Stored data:
+--

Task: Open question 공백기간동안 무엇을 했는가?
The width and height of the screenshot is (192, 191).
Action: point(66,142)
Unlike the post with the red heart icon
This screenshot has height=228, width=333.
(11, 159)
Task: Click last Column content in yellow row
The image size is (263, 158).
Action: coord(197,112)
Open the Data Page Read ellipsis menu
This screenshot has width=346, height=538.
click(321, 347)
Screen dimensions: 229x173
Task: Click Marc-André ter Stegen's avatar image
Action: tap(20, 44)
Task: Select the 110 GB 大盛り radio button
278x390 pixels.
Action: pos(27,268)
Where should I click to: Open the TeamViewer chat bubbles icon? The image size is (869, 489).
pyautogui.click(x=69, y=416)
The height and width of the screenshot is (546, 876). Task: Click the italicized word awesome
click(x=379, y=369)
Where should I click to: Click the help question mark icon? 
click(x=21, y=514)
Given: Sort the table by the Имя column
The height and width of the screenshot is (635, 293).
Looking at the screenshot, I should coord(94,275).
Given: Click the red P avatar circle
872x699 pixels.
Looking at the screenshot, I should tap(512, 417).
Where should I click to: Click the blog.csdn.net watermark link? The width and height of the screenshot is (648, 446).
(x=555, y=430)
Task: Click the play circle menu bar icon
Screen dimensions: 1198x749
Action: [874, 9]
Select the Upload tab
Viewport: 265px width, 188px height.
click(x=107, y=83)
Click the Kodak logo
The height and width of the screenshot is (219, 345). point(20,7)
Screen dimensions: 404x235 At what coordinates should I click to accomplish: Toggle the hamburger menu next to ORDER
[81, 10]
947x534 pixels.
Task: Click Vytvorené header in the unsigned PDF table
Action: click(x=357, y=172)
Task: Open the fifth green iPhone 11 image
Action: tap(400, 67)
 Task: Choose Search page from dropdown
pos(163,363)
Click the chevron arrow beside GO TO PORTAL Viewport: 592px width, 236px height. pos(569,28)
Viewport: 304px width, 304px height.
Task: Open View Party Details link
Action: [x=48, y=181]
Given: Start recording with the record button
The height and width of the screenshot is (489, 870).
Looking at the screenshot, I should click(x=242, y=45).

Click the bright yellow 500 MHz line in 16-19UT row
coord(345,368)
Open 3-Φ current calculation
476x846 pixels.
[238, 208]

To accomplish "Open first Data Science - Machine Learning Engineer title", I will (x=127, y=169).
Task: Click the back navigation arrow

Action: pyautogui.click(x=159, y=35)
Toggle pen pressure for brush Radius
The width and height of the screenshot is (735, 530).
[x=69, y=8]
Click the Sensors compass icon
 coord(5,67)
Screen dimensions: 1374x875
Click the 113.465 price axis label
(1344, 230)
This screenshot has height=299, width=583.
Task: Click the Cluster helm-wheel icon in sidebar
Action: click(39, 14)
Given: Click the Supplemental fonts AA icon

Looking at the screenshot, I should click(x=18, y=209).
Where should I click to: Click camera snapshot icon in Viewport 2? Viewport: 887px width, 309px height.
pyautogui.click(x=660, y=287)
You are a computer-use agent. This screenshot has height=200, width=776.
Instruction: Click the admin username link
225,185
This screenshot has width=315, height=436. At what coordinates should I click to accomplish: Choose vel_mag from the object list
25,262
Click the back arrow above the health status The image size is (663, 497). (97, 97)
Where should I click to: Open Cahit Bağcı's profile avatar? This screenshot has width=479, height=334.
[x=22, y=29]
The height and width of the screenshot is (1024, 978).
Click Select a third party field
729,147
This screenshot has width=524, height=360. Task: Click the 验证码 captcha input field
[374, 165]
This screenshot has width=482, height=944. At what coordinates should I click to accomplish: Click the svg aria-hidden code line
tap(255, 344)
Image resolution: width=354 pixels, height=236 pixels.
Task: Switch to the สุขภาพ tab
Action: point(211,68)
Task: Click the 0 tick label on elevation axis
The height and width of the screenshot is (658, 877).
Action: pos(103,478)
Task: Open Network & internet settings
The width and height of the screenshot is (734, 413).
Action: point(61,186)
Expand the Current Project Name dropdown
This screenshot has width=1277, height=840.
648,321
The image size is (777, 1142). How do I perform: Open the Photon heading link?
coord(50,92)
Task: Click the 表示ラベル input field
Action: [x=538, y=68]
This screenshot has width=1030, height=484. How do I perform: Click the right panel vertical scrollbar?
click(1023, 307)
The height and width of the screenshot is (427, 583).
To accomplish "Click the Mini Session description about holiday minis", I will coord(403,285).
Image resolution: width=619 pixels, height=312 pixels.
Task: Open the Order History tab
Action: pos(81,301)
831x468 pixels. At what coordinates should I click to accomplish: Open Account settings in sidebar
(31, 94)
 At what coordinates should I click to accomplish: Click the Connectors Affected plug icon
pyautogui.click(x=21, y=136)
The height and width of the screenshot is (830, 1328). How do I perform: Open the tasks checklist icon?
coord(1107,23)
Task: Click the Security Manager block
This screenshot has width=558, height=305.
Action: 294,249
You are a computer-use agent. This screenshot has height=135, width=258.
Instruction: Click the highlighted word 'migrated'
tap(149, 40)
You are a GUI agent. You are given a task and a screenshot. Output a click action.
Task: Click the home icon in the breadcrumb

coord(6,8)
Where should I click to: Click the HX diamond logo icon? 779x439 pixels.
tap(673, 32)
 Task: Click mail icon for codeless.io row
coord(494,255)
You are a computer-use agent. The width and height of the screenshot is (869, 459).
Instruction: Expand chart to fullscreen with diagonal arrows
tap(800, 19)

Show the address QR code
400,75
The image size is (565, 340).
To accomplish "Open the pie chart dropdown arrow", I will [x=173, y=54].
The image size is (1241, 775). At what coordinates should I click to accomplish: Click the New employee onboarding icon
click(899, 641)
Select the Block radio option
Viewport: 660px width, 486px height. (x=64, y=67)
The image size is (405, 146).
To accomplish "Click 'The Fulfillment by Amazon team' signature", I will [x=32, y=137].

+--

- _Work to be completed_:
Take the stretch of lines above from the one containing "872x699 pixels." through the one containing "Screen dimensions: 1374x875" and repeat it exactly, adding no other line.

- _Task output_:
872x699 pixels.
Looking at the screenshot, I should tap(512, 417).
Where should I click to: Click the blog.csdn.net watermark link? The width and height of the screenshot is (648, 446).
(x=555, y=430)
Task: Click the play circle menu bar icon
Screen dimensions: 1198x749
Action: [874, 9]
Select the Upload tab
Viewport: 265px width, 188px height.
click(x=107, y=83)
Click the Kodak logo
The height and width of the screenshot is (219, 345). point(20,7)
Screen dimensions: 404x235 At what coordinates should I click to accomplish: Toggle the hamburger menu next to ORDER
[81, 10]
947x534 pixels.
Task: Click Vytvorené header in the unsigned PDF table
Action: click(x=357, y=172)
Task: Open the fifth green iPhone 11 image
Action: tap(400, 67)
 Task: Choose Search page from dropdown
pos(163,363)
Click the chevron arrow beside GO TO PORTAL Viewport: 592px width, 236px height. pos(569,28)
Viewport: 304px width, 304px height.
Task: Open View Party Details link
Action: [x=48, y=181]
Given: Start recording with the record button
The height and width of the screenshot is (489, 870).
Looking at the screenshot, I should click(x=242, y=45).

Click the bright yellow 500 MHz line in 16-19UT row
coord(345,368)
Open 3-Φ current calculation
476x846 pixels.
[238, 208]

To accomplish "Open first Data Science - Machine Learning Engineer title", I will (x=127, y=169).
Task: Click the back navigation arrow

Action: pyautogui.click(x=159, y=35)
Toggle pen pressure for brush Radius
The width and height of the screenshot is (735, 530).
[x=69, y=8]
Click the Sensors compass icon
 coord(5,67)
Screen dimensions: 1374x875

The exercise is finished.